───── Passage shown
Abstract
Purpose: Agreement across methods for identifying students as inadequate responders or as learning disabled is often poor. We report (1) an empirical examination of final status (postintervention benchmarks) and dual-discrepancy growth methods based on growth during the intervention and final status for assessing response to intervention and (2) a statistical simulation of psychometric issues that may explain low agreement.
Methods: After a Tier 2 intervention, final status benchmark criteria were used to identify 104 inadequate and 85 adequate responders to intervention, with comparisons of agreement and coverage for these methods and a dual-discrepancy method. Factors affecting agreement were investigated using computer simulation to manipulate reliability, the intercorrelation between measures, cutoff points, normative samples, and sample size.
Results: Identification of inadequate responders based on individual measures showed that single measures tended not to identify many members of the pool of 104 inadequate responders. Poor to fair levels of agreement for identifying inadequate responders were apparent between pairs of measures. In the simulation, comparisons across 2 simulated measures generated indices of agreement ([kappa]) that were generally low because of multiple psychometric issues inherent in any test.
Conclusions: Expecting excellent agreement between 2 correlated tests with even small amounts of unreliability may not be realistic. Assessing outcomes based on multiple measures, such as level of curriculum-based measure performance and short norm-referenced assessments of fluency, may improve the reliability of diagnostic decisions.
──────────
───── Records
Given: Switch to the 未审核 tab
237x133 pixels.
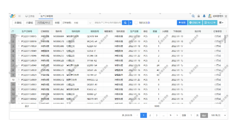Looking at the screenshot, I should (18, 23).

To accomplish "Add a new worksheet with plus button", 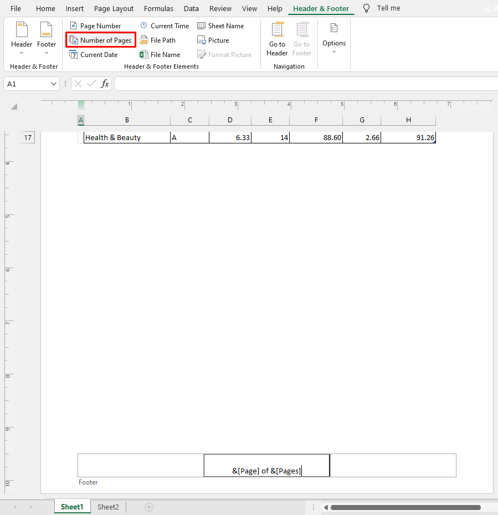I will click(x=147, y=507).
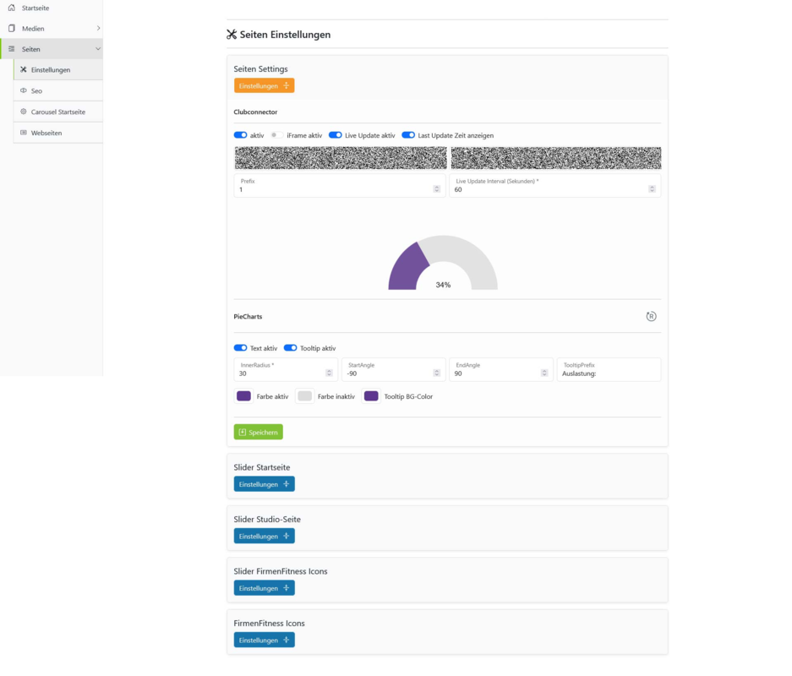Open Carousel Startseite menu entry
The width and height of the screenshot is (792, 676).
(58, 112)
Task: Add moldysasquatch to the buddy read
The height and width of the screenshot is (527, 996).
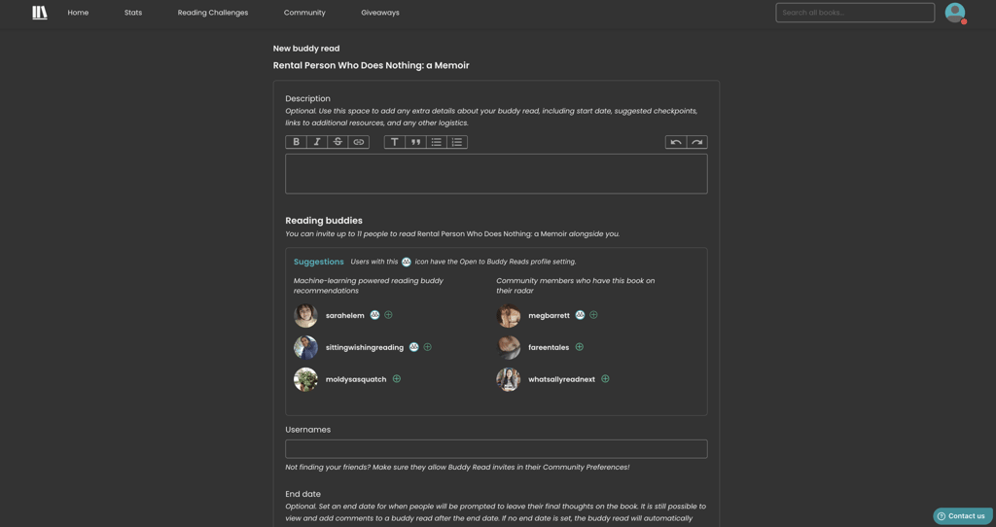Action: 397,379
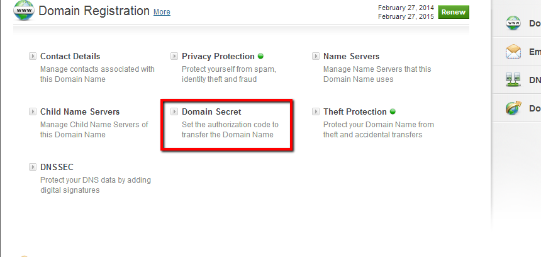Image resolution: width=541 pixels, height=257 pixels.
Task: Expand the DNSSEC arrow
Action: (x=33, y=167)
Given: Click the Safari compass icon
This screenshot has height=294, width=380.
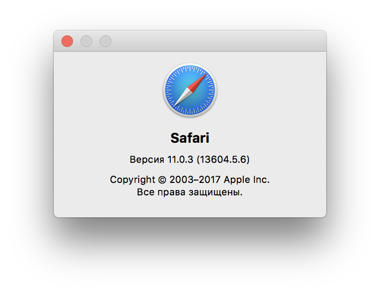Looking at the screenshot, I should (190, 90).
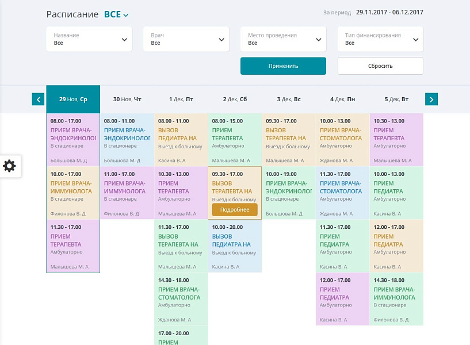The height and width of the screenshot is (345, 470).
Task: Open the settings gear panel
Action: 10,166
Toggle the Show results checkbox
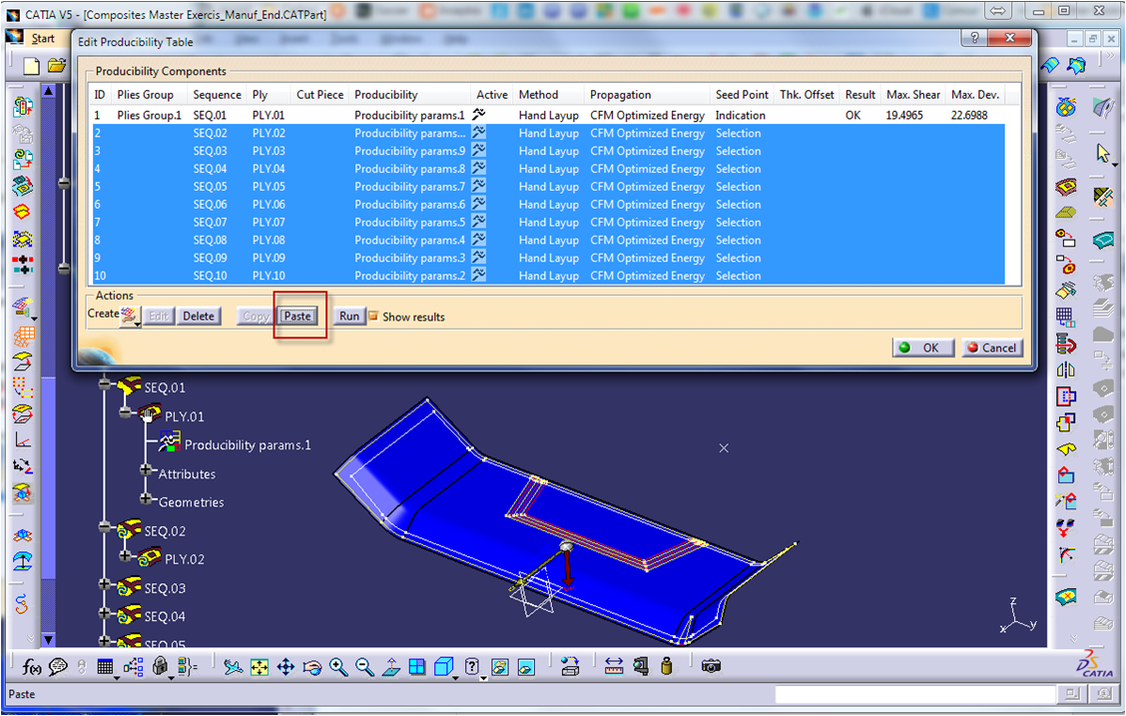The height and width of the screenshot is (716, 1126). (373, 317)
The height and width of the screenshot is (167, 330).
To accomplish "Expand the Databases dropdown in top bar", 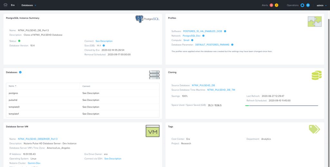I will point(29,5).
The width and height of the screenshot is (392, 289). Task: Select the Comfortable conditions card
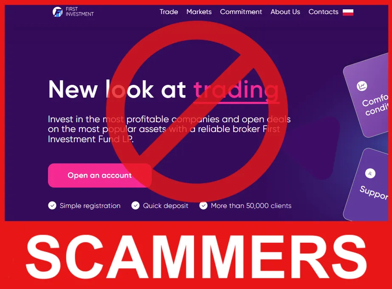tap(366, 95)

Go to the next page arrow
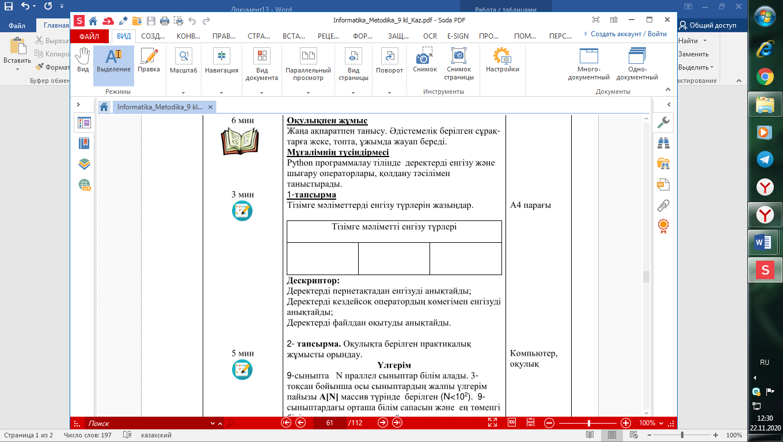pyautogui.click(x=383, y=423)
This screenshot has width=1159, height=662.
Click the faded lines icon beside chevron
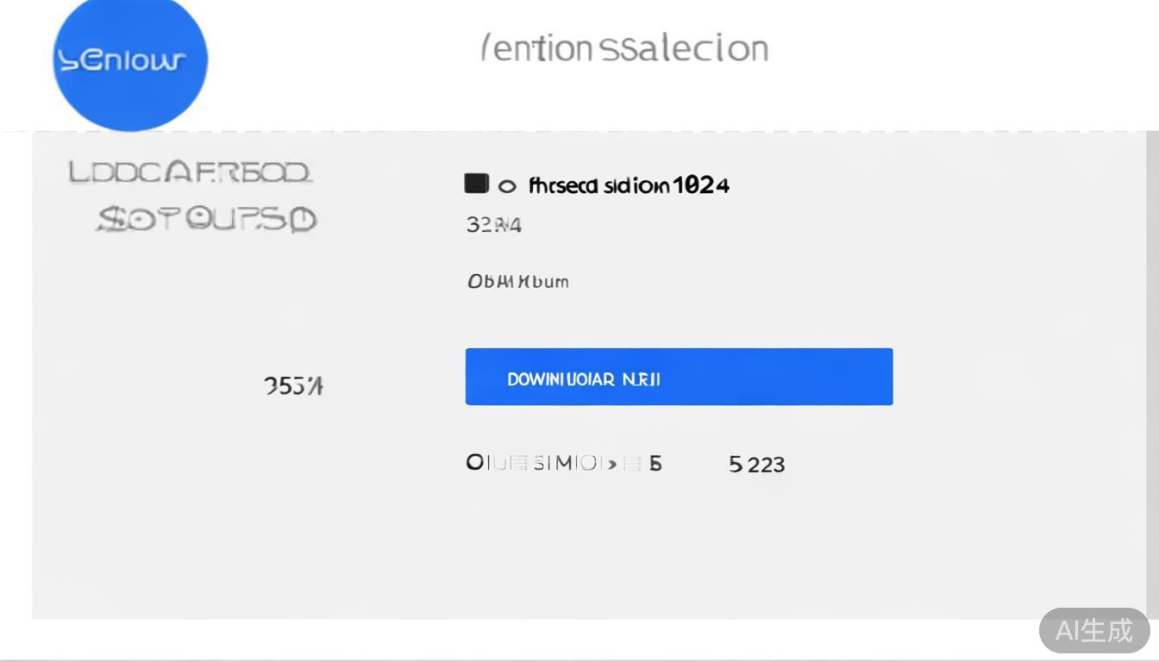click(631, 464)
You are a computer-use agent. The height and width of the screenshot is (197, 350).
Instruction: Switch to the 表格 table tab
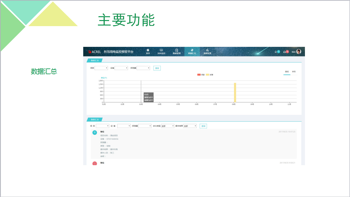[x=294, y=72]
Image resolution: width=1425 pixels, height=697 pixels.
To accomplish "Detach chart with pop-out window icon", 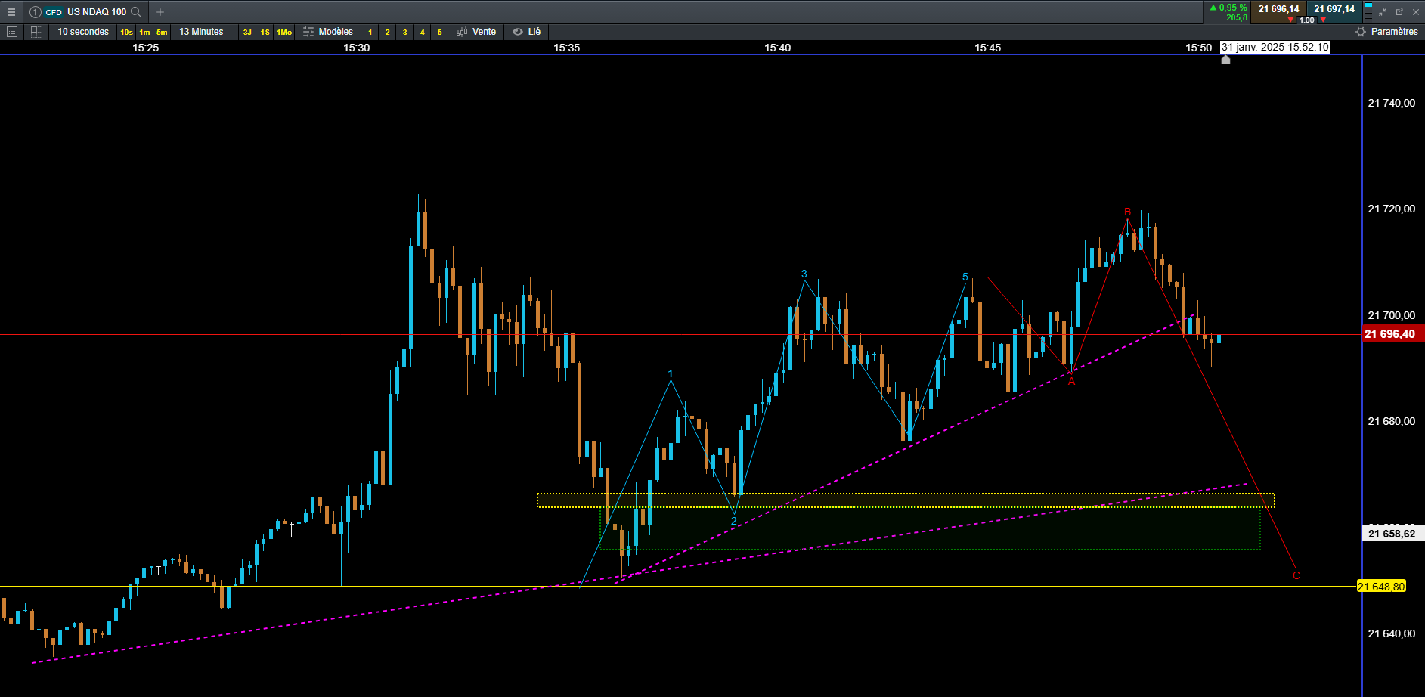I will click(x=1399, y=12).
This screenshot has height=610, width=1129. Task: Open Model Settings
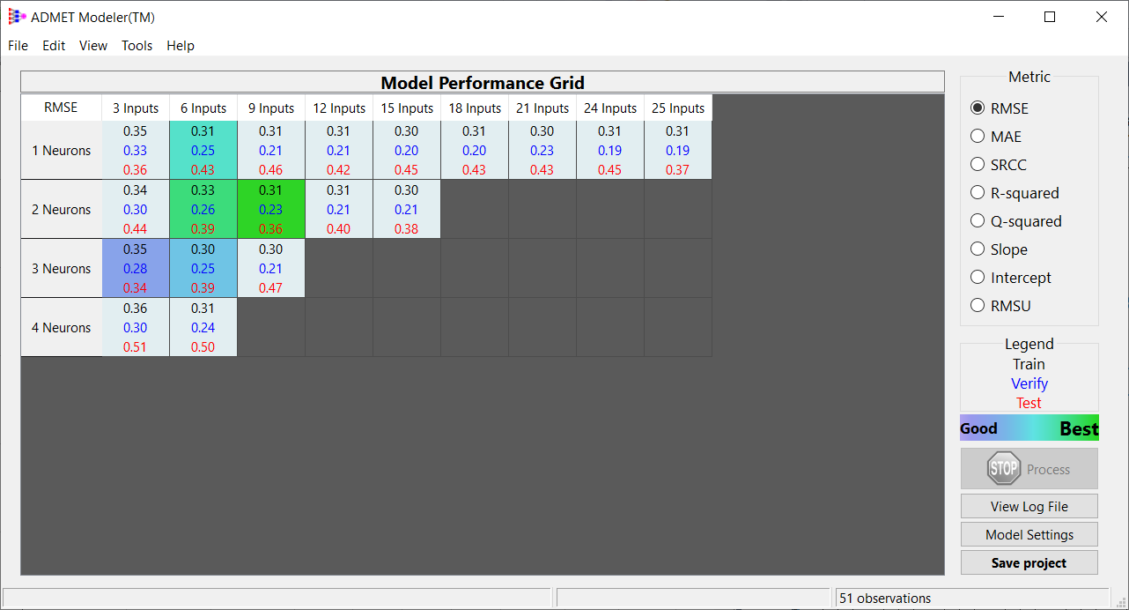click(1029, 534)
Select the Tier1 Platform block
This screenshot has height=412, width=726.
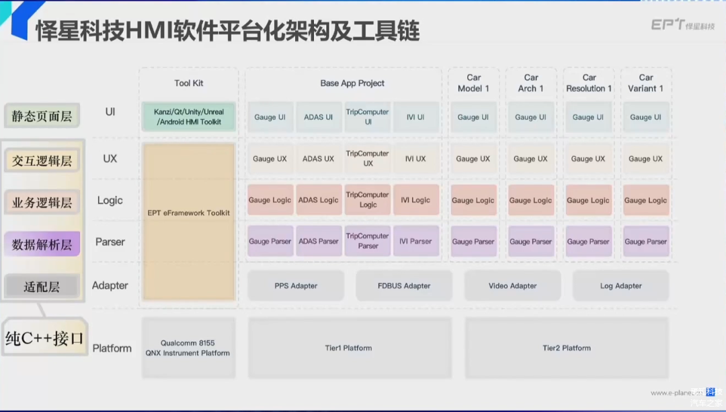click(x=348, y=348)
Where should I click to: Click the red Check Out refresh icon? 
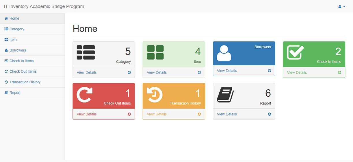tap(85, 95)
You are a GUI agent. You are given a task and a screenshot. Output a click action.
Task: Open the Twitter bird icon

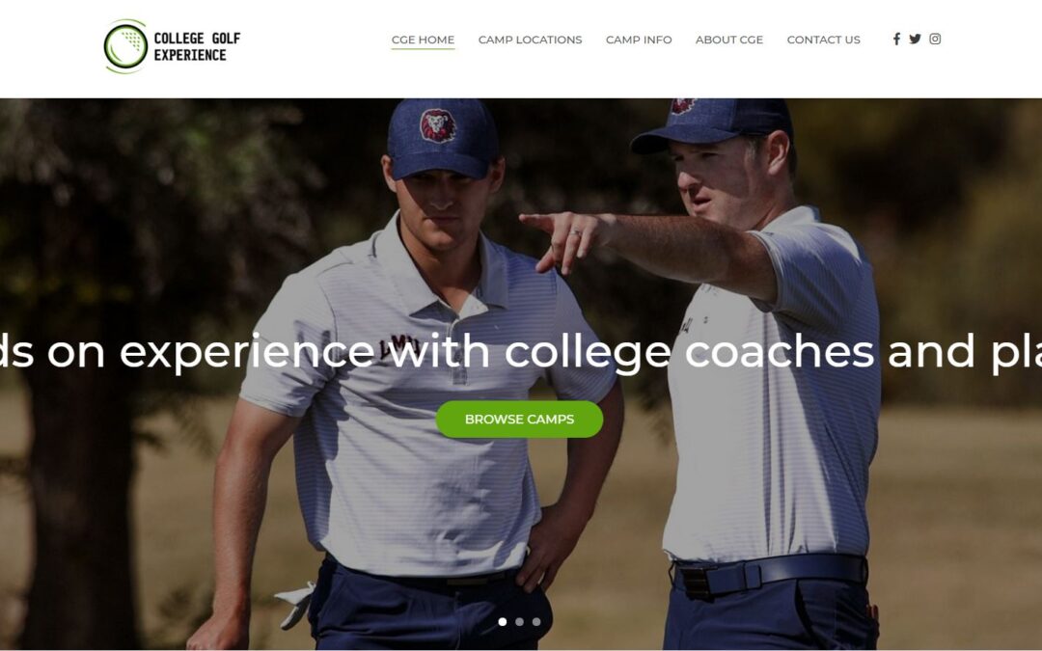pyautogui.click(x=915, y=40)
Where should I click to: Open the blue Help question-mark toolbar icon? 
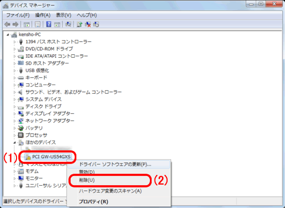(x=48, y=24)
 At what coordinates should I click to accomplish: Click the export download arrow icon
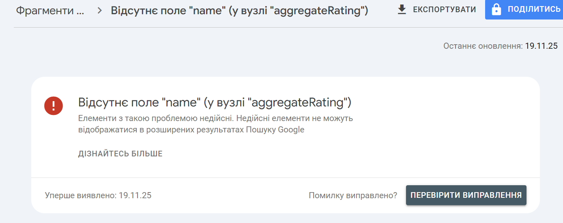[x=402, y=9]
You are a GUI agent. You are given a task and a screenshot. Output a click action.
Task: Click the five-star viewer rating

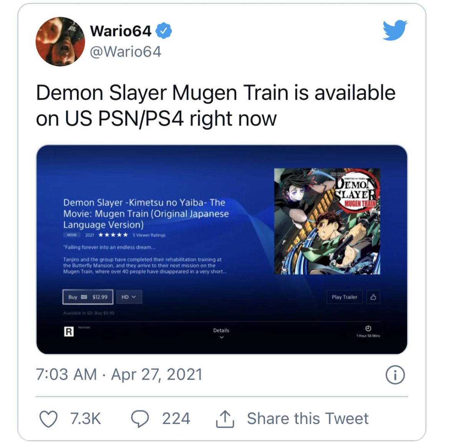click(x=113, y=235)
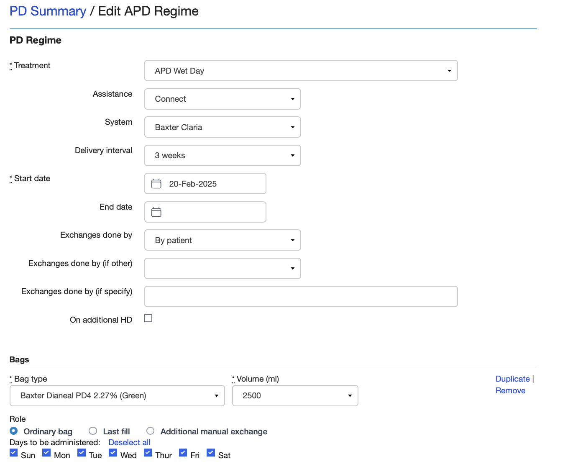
──────────
Please write out the abstract again, starting at the words "Conclusions: Expecting excellent" and stopping after "of diagnostic decisions.", and switch "unreliability" to "measurement error".

Conclusions: Expecting excellent agreement between 2 correlated tests with even small amounts of measurement error may not be realistic. Assessing outcomes based on multiple measures, such as level of curriculum-based measure performance and short norm-referenced assessments of fluency, may improve the reliability of diagnostic decisions.